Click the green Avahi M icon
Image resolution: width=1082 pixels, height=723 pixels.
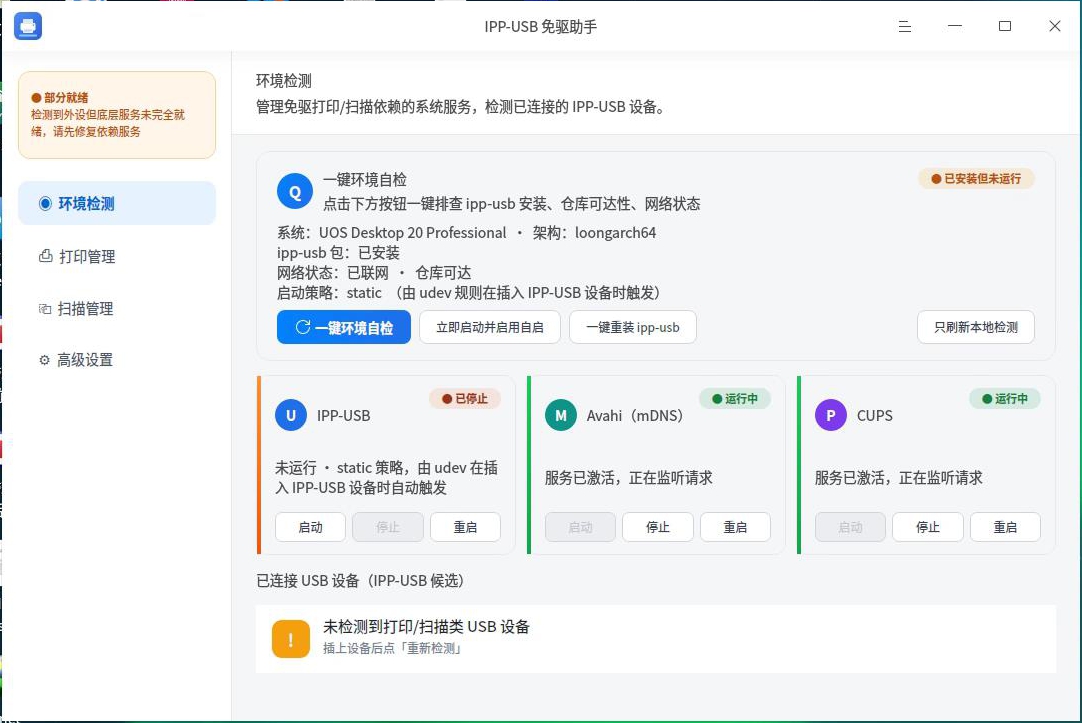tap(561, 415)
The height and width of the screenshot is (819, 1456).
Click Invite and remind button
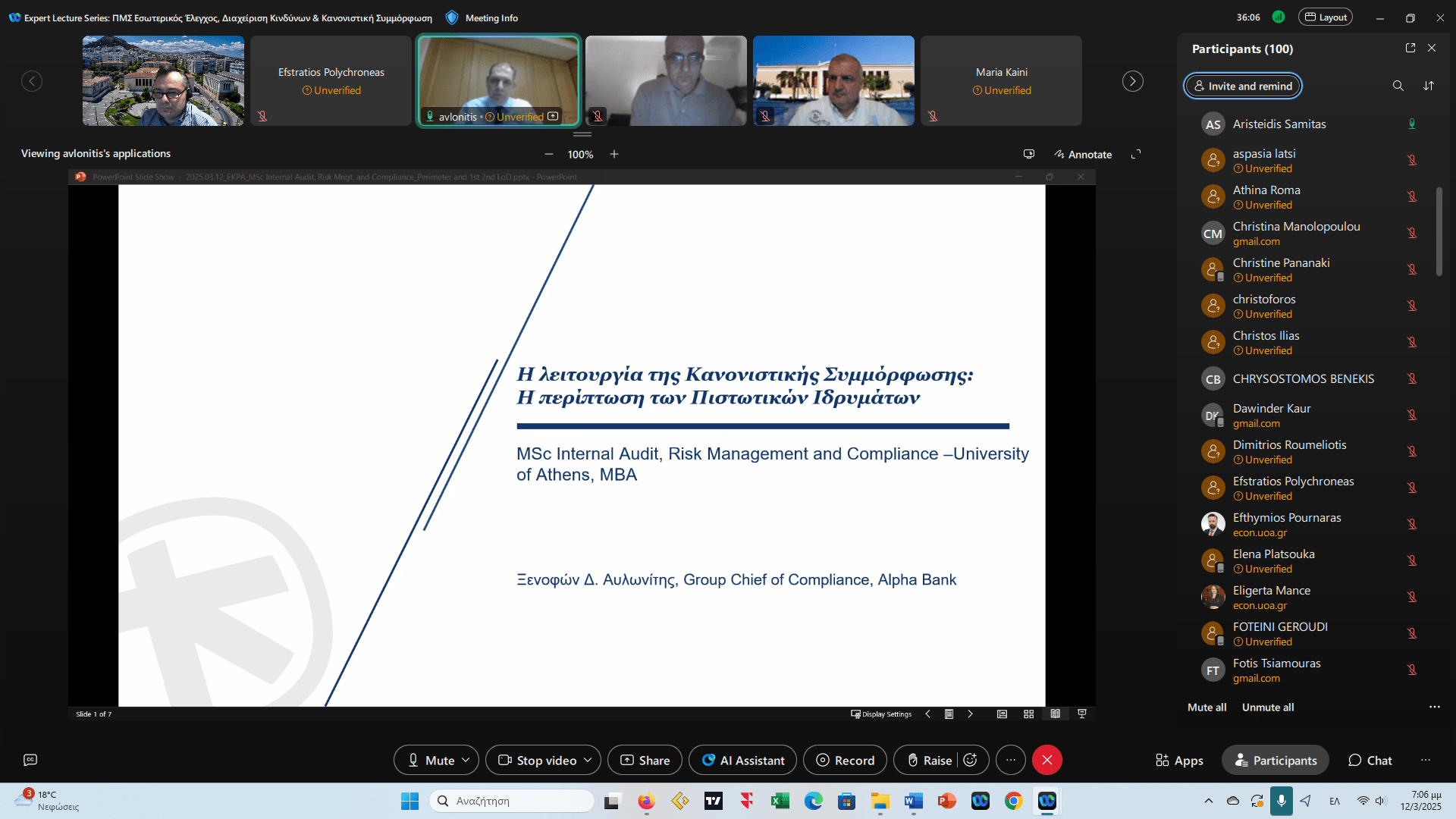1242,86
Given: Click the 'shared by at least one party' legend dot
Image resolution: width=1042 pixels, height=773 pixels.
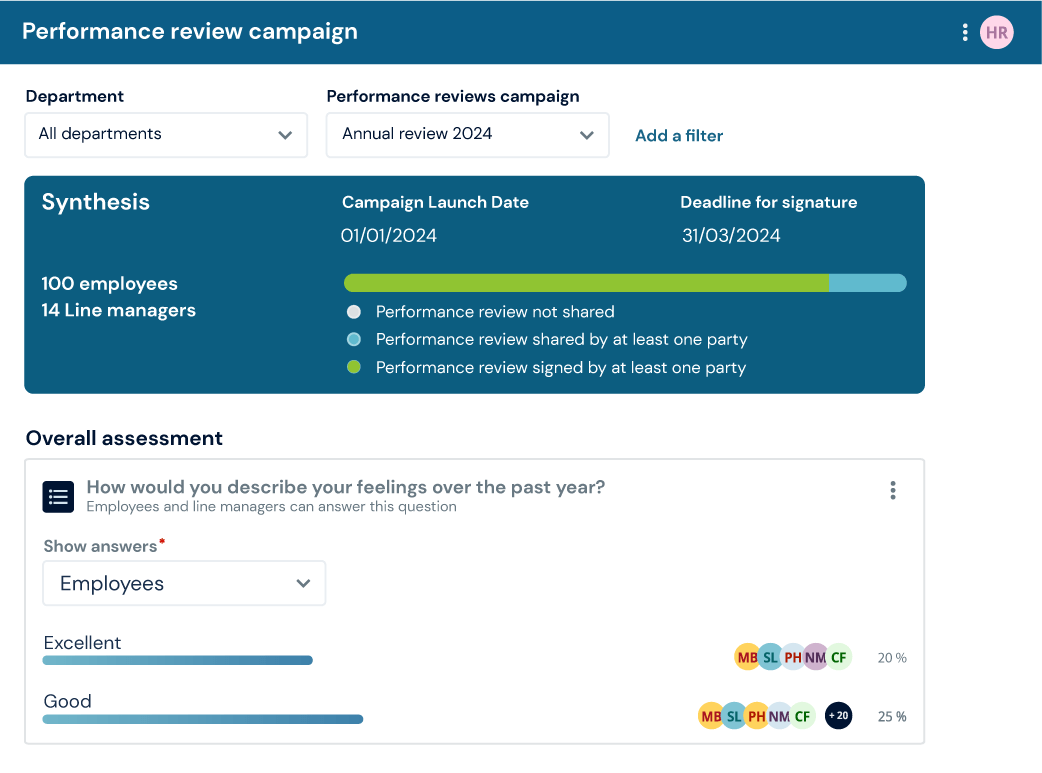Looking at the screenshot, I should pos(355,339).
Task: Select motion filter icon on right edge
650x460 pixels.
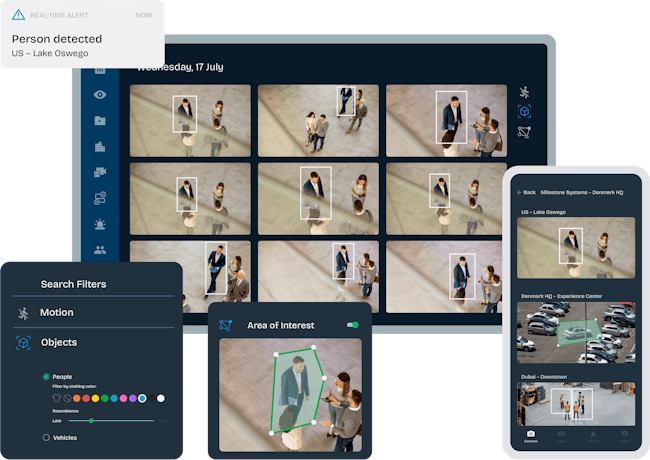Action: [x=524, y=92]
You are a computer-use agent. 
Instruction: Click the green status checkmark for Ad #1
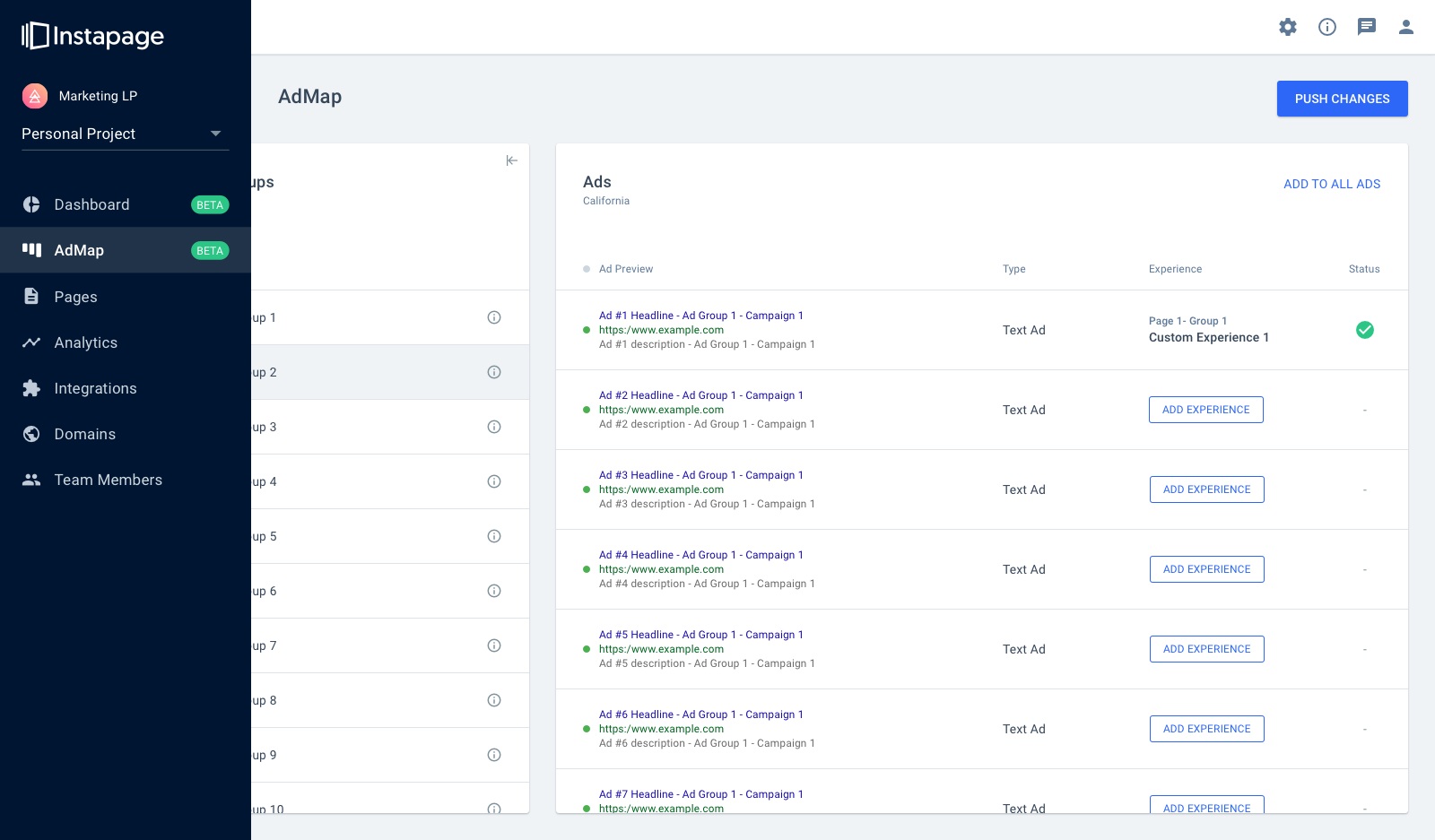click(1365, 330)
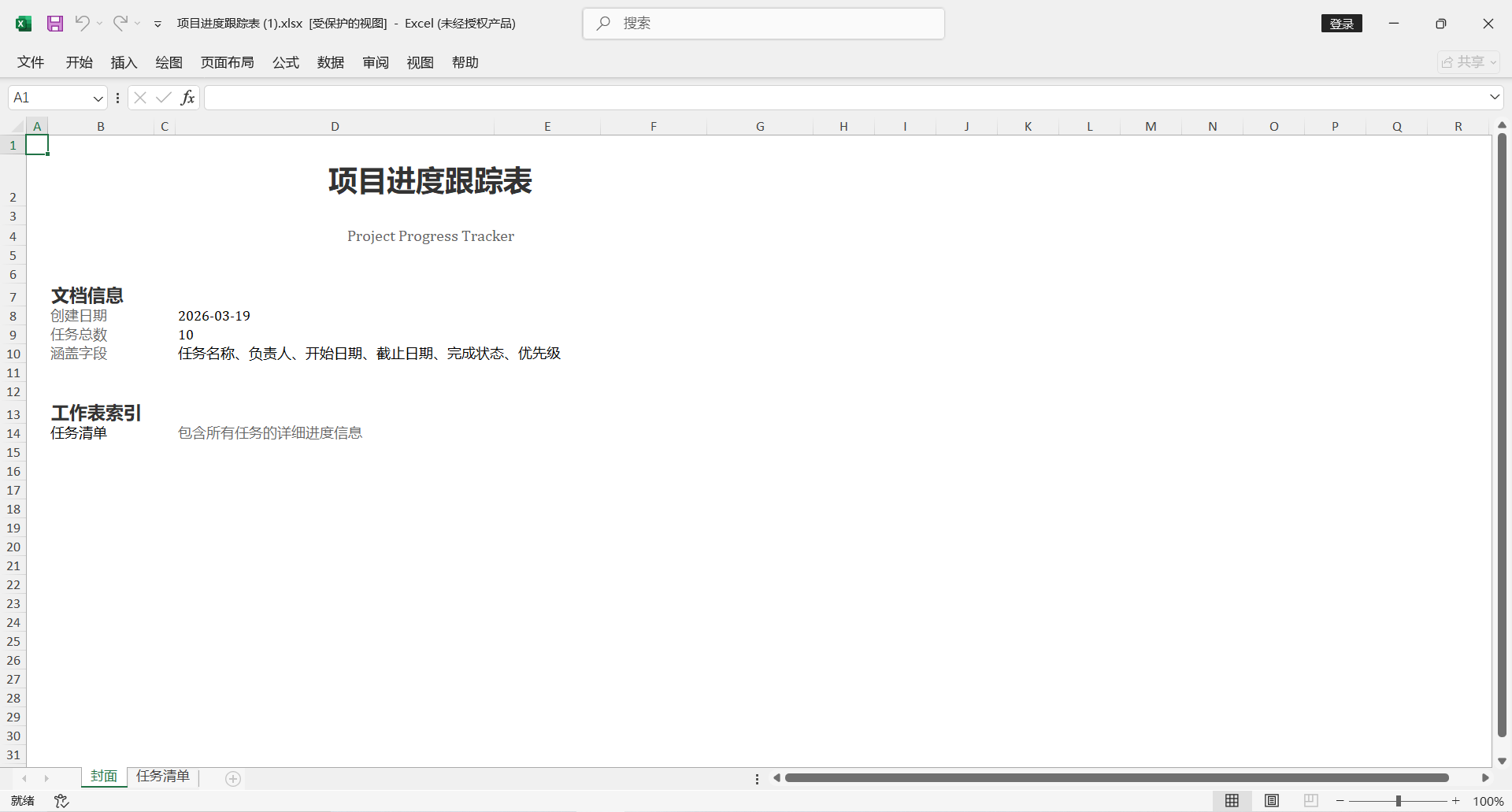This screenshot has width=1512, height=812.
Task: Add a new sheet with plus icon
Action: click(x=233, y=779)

● **Given task**
Rewrite every line of the records above as a Markdown table with the columns Row and Line, numbering the rows and skipping blank lines. Leave out the pictures.

● **Answer to the task**
| Row | Line |
|---|---|
| 1 | Click the green Avahi M icon |
| 2 | Image resolution: width=1082 pixels, height=723 pixels. |
| 3 | tap(561, 415) |
| 4 | The height and width of the screenshot is (819, 1456). |
| 5 | Click Invite and remind button |
| 6 | 1242,86 |
| 7 | Given: Click the 'shared by at least one party' legend dot |
| 8 | Image resolution: width=1042 pixels, height=773 pixels. |
| 9 | Looking at the screenshot, I should pos(355,339). |
| 10 | Task: Select motion filter icon on right edge |
| 11 | 650x460 pixels. |
| 12 | Action: [x=524, y=92] |
| 13 | You are a computer-use agent.  |
| 14 | Instruction: Click the green status checkmark for Ad #1 |
| 15 | click(1365, 330) |
| 16 | This screenshot has width=1512, height=812. |
| 17 | Task: Add a new sheet with plus icon |
| 18 | Action: click(x=233, y=779) |